Key points S. Andrew shares:
"I emphasize the importance of maintaining a balanced life, in which you are able to enjoy your passions, maintain your friendships, stay in good physical and mental health, and uphold your academic responsibilities."
"I believe immersing yourself in a broad range of subjects enables you to find interesting intersections between seemingly unrelated subjects (such as music and technology) and fosters a deeper understanding of the different applications of math/programming."
Q: Was there a subject area that was a weakness for you in high school? If so, how did you overcome it?
A: Believe it or not, math was by far one of my weakest subjects entering high school. Due to placement issues, I was switched into Algebra 1 halfway through 7th grade, missing many foundational concepts that my later courses drew on. I felt as if I was always a few steps behind my classmates in math class, as I struggled to learn the prior material required to understand what I was being tested on. At some point, I would walk into math class with a feeling of dread. I began to believe that I wasn’t suited for mathematics, and there was no point in trying to study for a test I was going to fail regardless. I felt as if I was putting a significant amount of effort with no reward, while my classmates seamlessly understood the material being covered. However, part of me felt as if I was choosing the easy way out by simply telling myself that I was “not a math person”. I went from reading the previous chapters of my precalculus textbook to understand what I had missed in class to eventually reading ahead to develop an initial understanding of the upcoming material. Once my grades in math began to improve significantly, I realized the concepts I struggled to grasp were not because I was mathematically inept, but because I simply needed to dedicate more effort into the subject.
Q: You’ve taken 13 AP courses, which is astounding. Could you list and describe some of the AP courses you chose? What made you choose them (interest, GPA, college credit)?
A: Some of the AP courses that stood out to me were AP Macroeconomics/Microeconomics, AP Calculus BC, AP Comparative Government, and AP Music Theory. Although the extra 1.0 GPA grade boost and the favorability of AP courses on college applications were taken into consideration, my primary motivation was to learn about subjects I found interesting in a more academically rigorous environment. Unfortunately, most of my AP credit went unused at Carnegie Mellon University, but they enabled me to forego some prerequisite classes. Searching which AP classes the school of your choice accepts and doing well on the AP tests for those courses can save you a significant amount of time in college.

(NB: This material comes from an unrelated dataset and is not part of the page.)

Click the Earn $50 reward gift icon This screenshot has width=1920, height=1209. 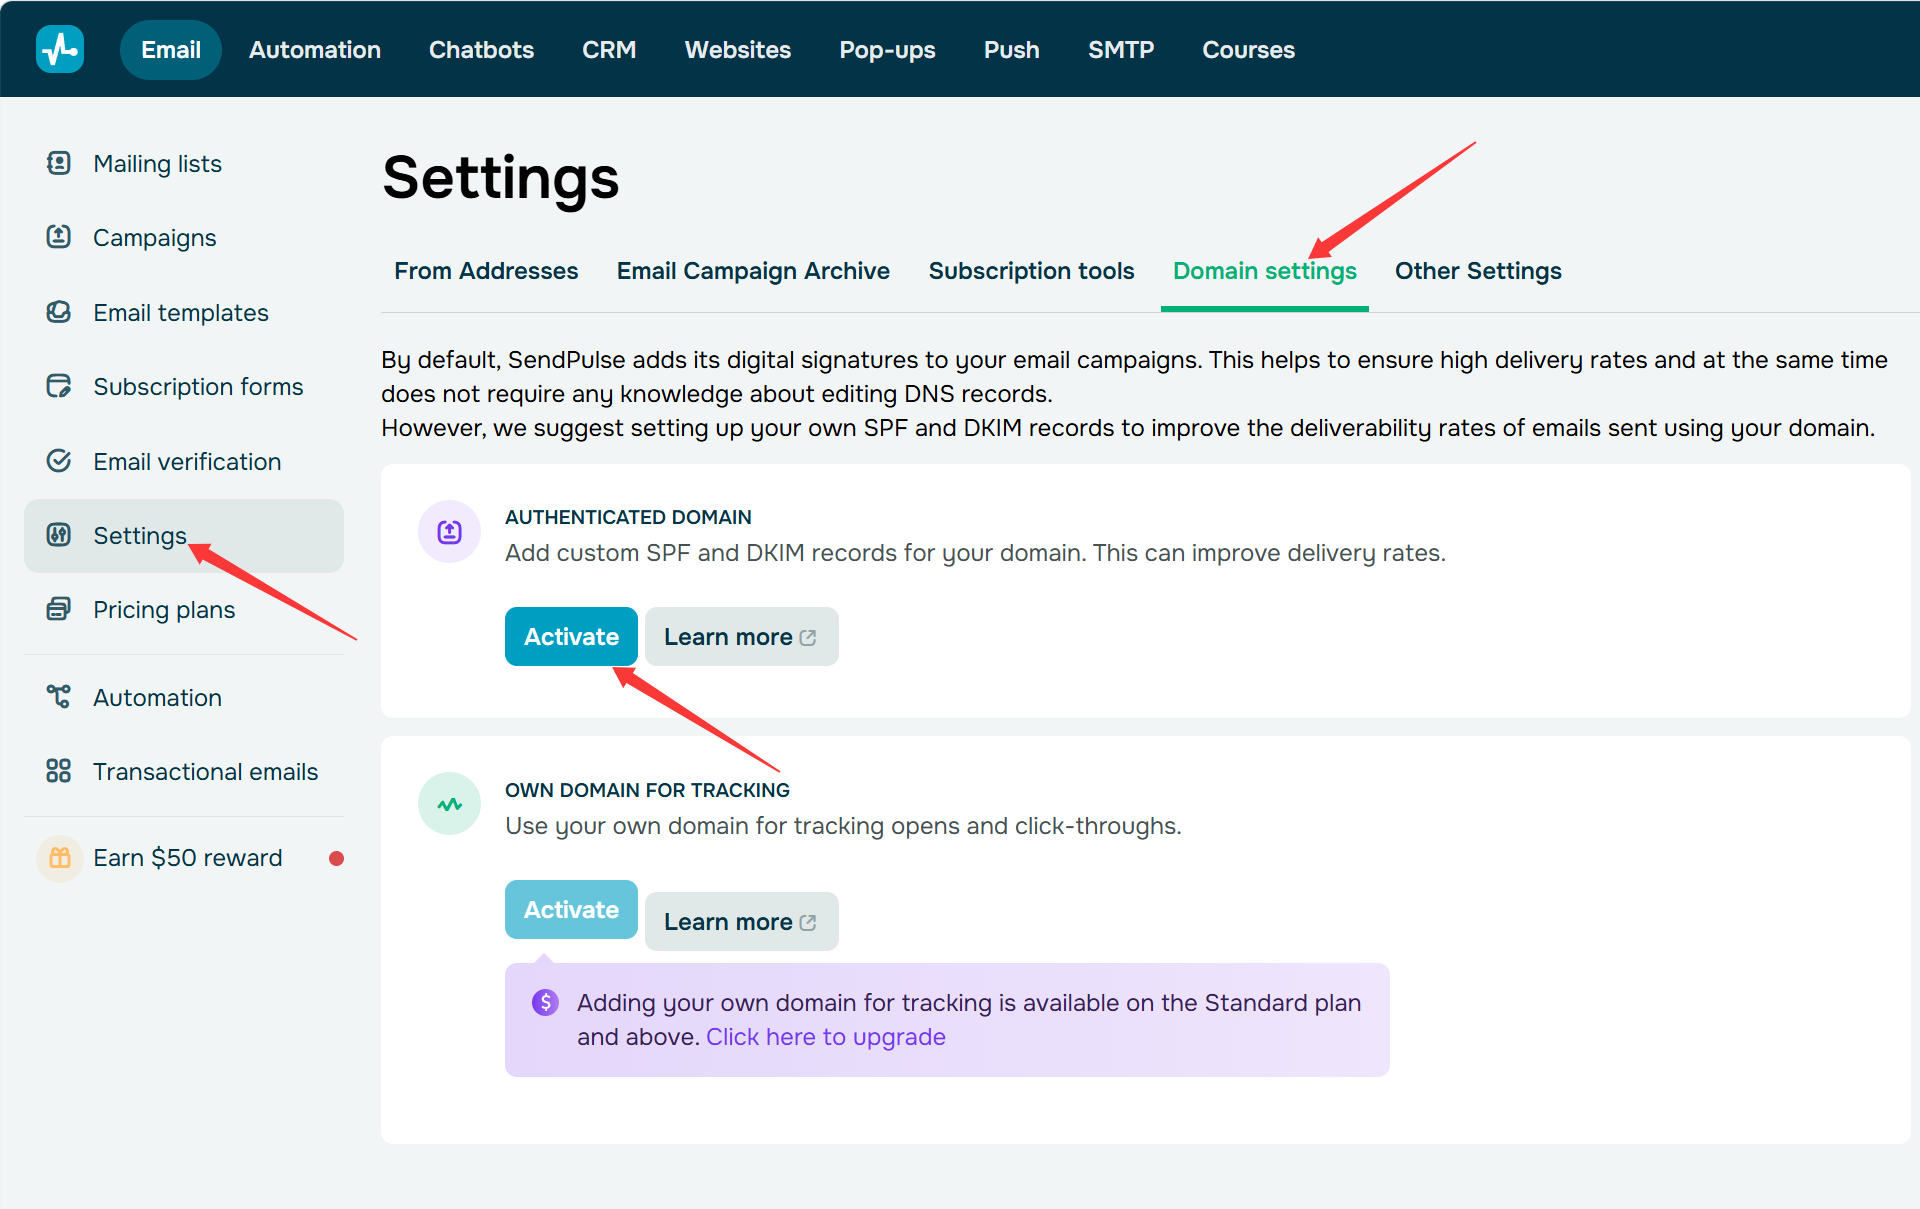pos(60,858)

Q: What skills did you develop in your AP classes that helped you in college?
A: Although I found college courses to be significantly more difficult coursework and course load wise in comparison to AP classes and tests, AP classes were the most difficult courses available at my high school. Juggling so many AP classes at once caused me to learn time management skills; furthermore, how to approach questions in a timed test environment (as many of the tests felt like a time crunch).
Q: How did you study for tests? Specifically, what strategies did you use to prepare for finals and AP exams?

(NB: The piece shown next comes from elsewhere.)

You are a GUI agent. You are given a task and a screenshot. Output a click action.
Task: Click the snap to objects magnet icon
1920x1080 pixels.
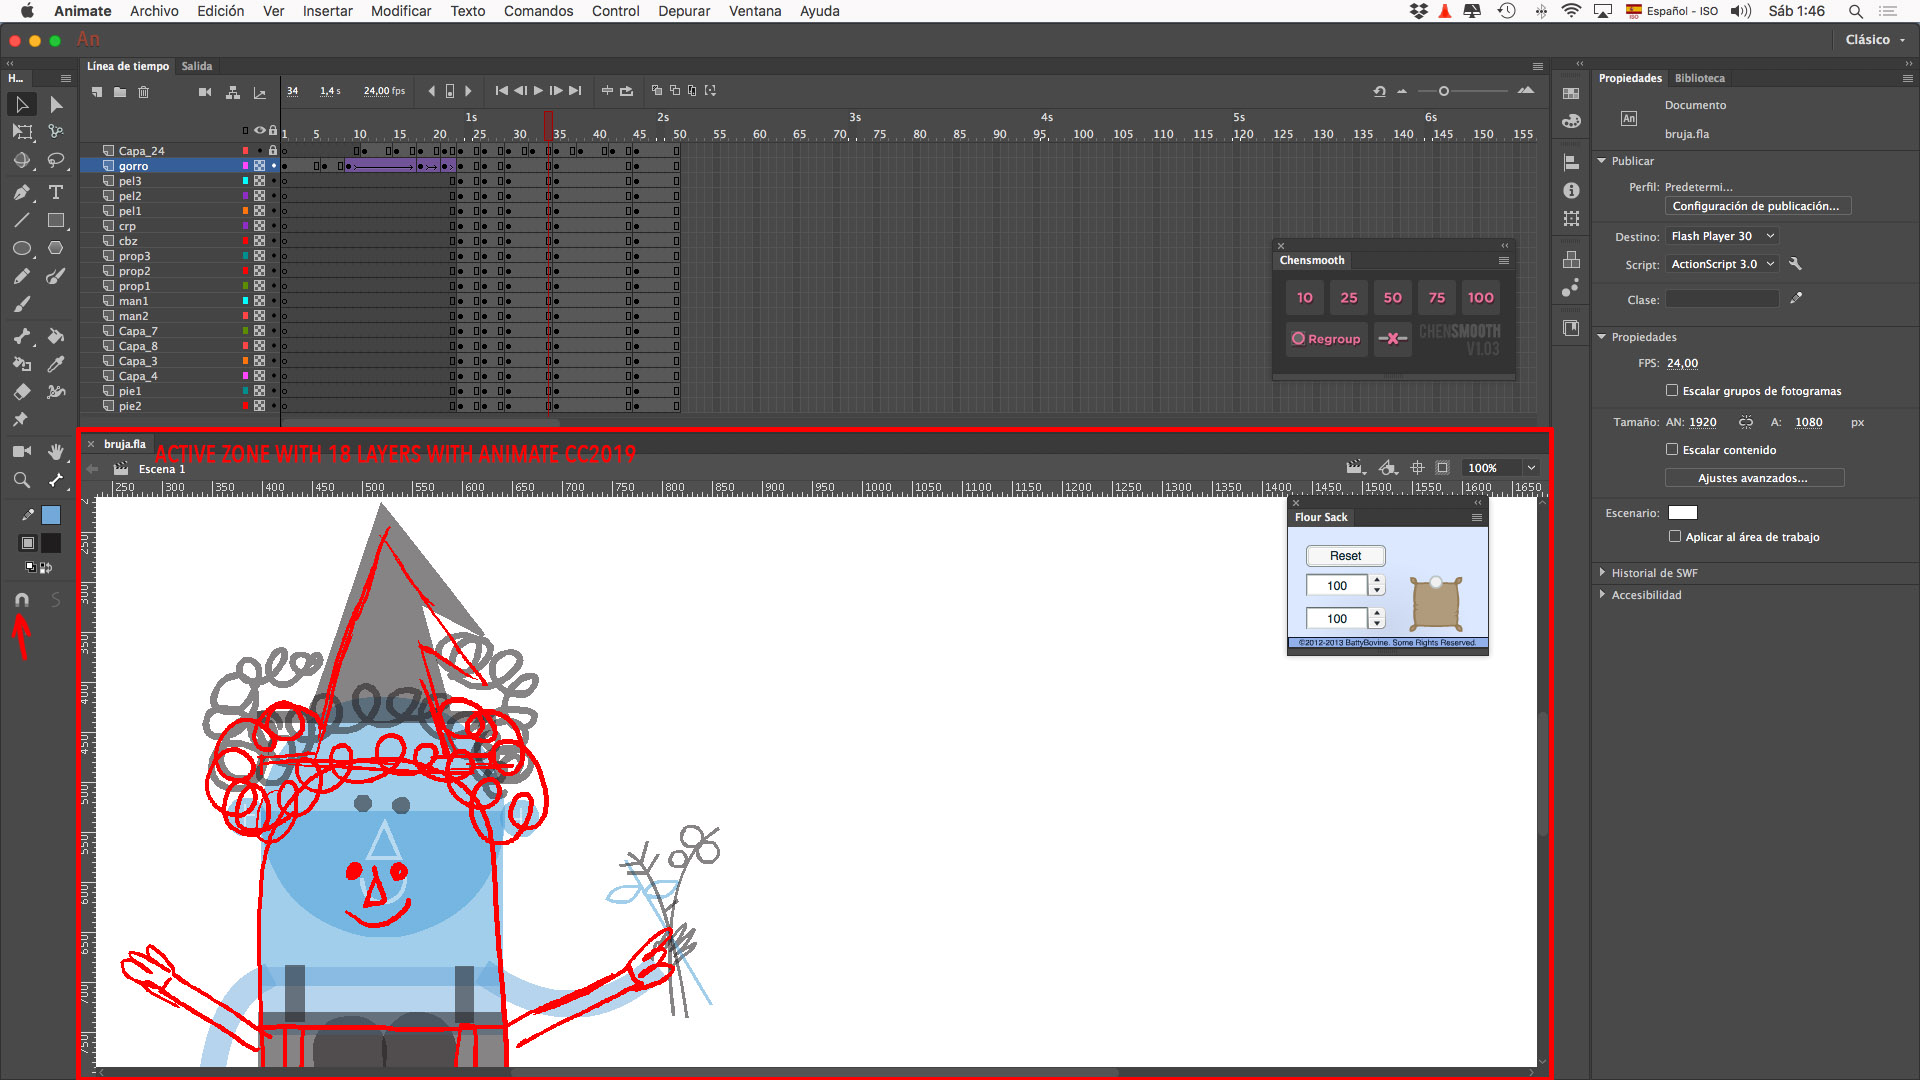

A: I have found past exams to be the most significant resource in test preparation. Unfortunately, they aren’t as largely available for non-AP courses, but there are dozens of past AP exams available online for practice. I would often make outlines of the topics covered in each AP class and go through them one by one, allocating extra time for topics I struggled to understand as well and revisiting them after going through the entirety of the material. After reviewing all of the material, I would dedicate the majority of my time taking prior exams under the same time constraints as the real exam and going over my mistakes.

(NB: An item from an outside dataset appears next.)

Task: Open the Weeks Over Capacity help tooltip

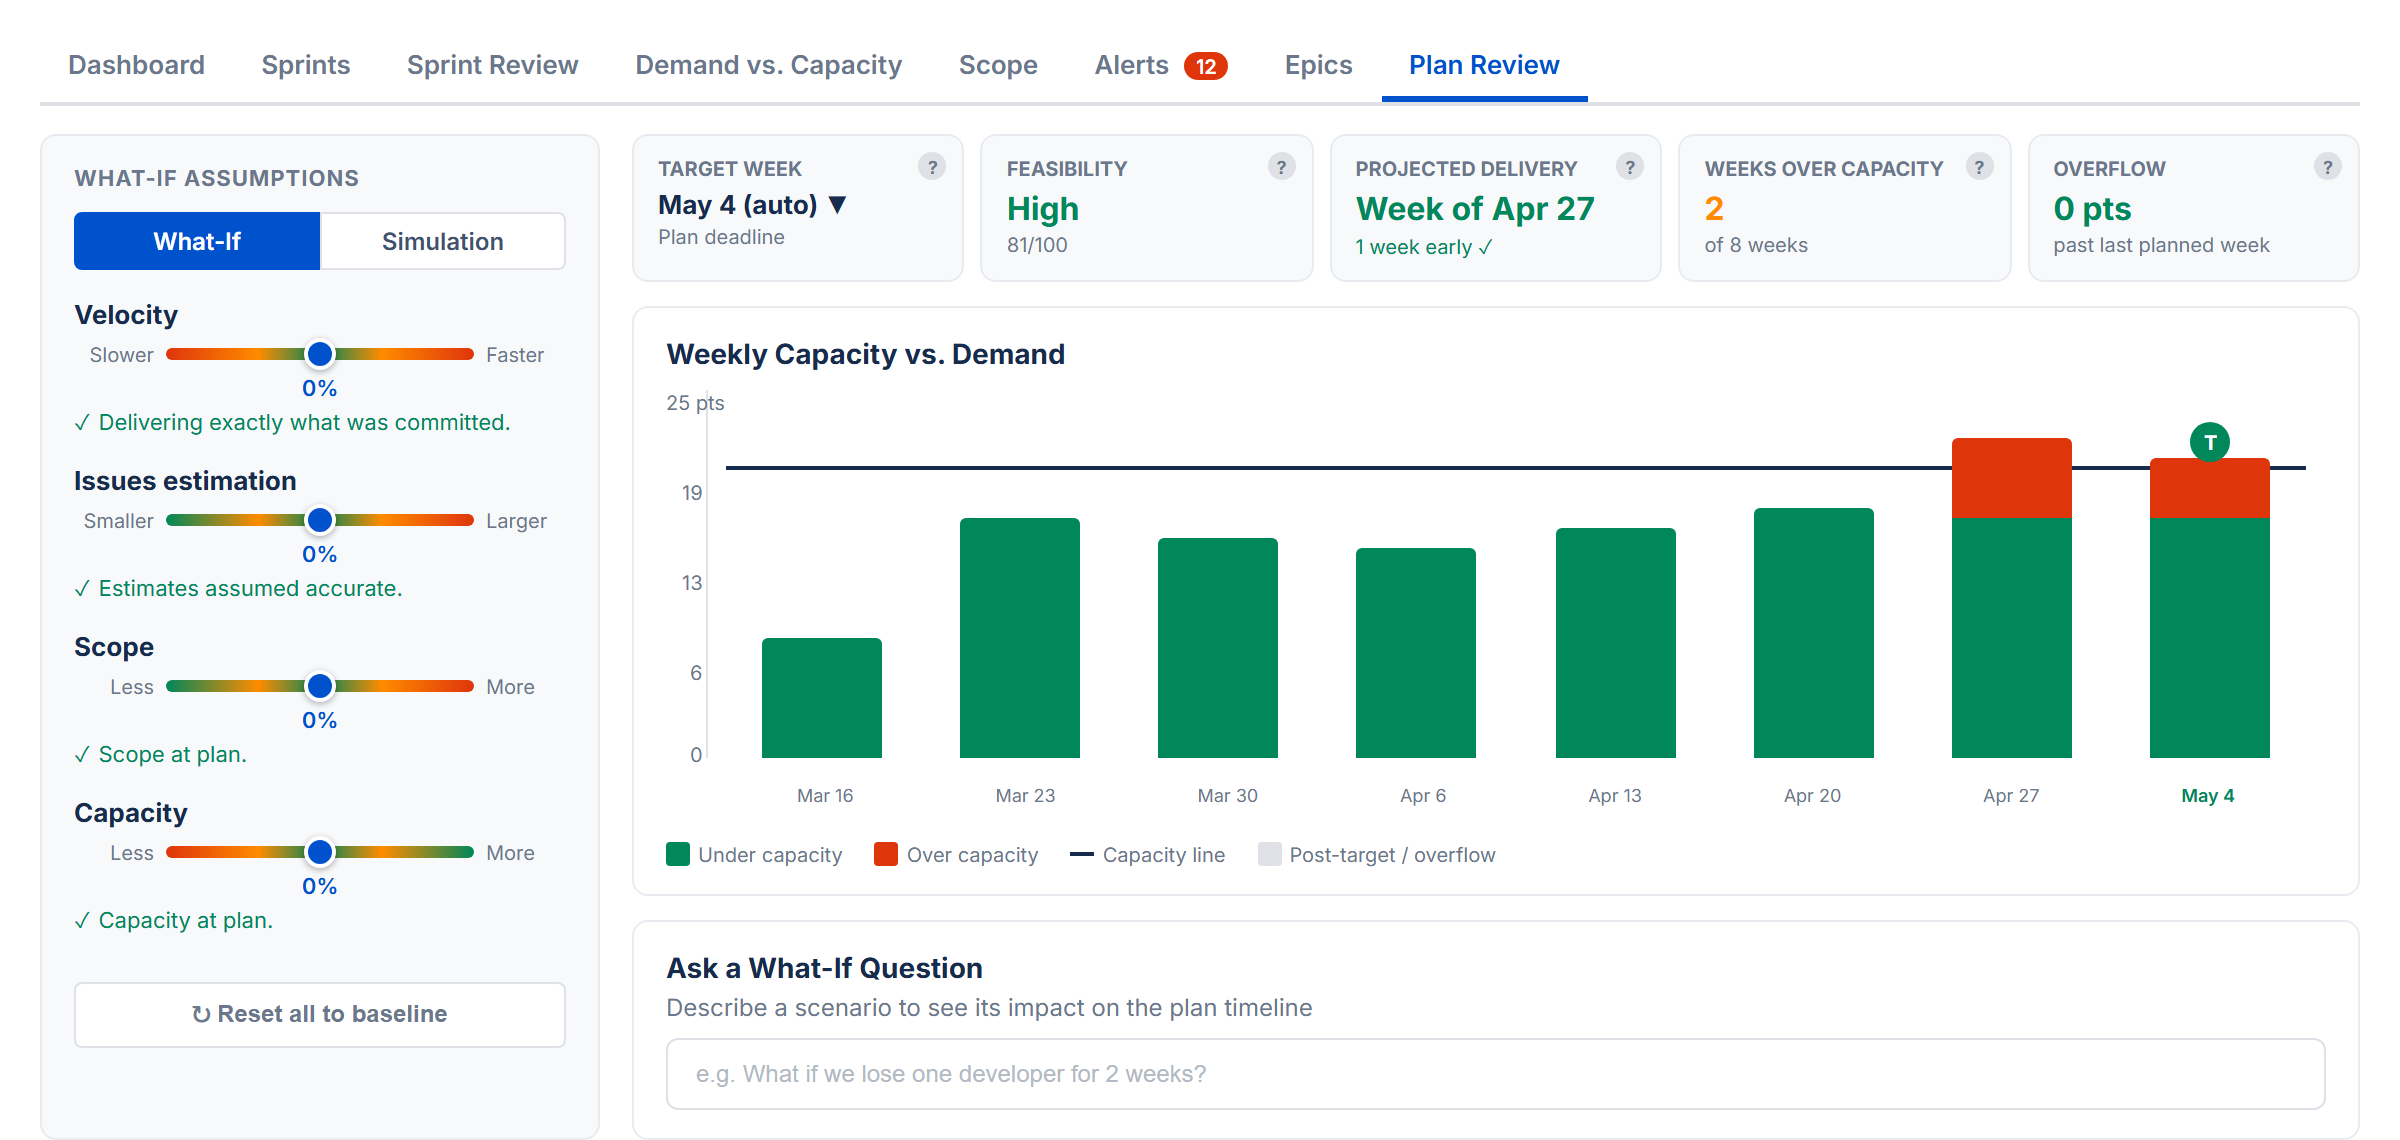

Q: Did you have to sacrifice something (extracurriculars, work, etc.) in order to put more focus on your academics?
A: There have been certain times in my high school career where I have had to sacrifice other activities in order to focus on my academics; for example, the last few days before college applications were due. However, I never felt the need to sacrifice my passions in order to focus more on academics in the long term. I emphasize the importance of maintaining a balanced life, in which you are able to enjoy your passions, maintain your friendships, stay in good physical and mental health, and uphold your academic responsibilities. I often find that the unhealthy “grind-sleep-repeat” mantra that students often cling to leads to a more negative long term academic performance, as neglecting yourself in other areas often seeps into your academic life.
Q: While you’ve shown a passion for mathematics and programming, did you take courses that weren’t related to this passion? If so, why?
A: I actually had never learned programming prior to my arrival at Carnegie Mellon. I often read posts in which high school seniors attending CMU are afraid of taking programming courses or math courses because they had never taken those subjects in high school. Although I have encountered classmates in the same programming/math classes who have benefitted from years of prior experience, you can definitely excel in subjects that you have not been exposed to in high school. Most of my extracurricular courses in high school were related to the humanities and I never directly applied any of the information I had learned in my college courses; however, I do not regret taking humanities courses. I believe immersing yourself in a broad range of subjects enables you to find interesting intersections between seemingly unrelated subjects (such as music and technology) and fosters a deeper understanding of the different applications of math/programming.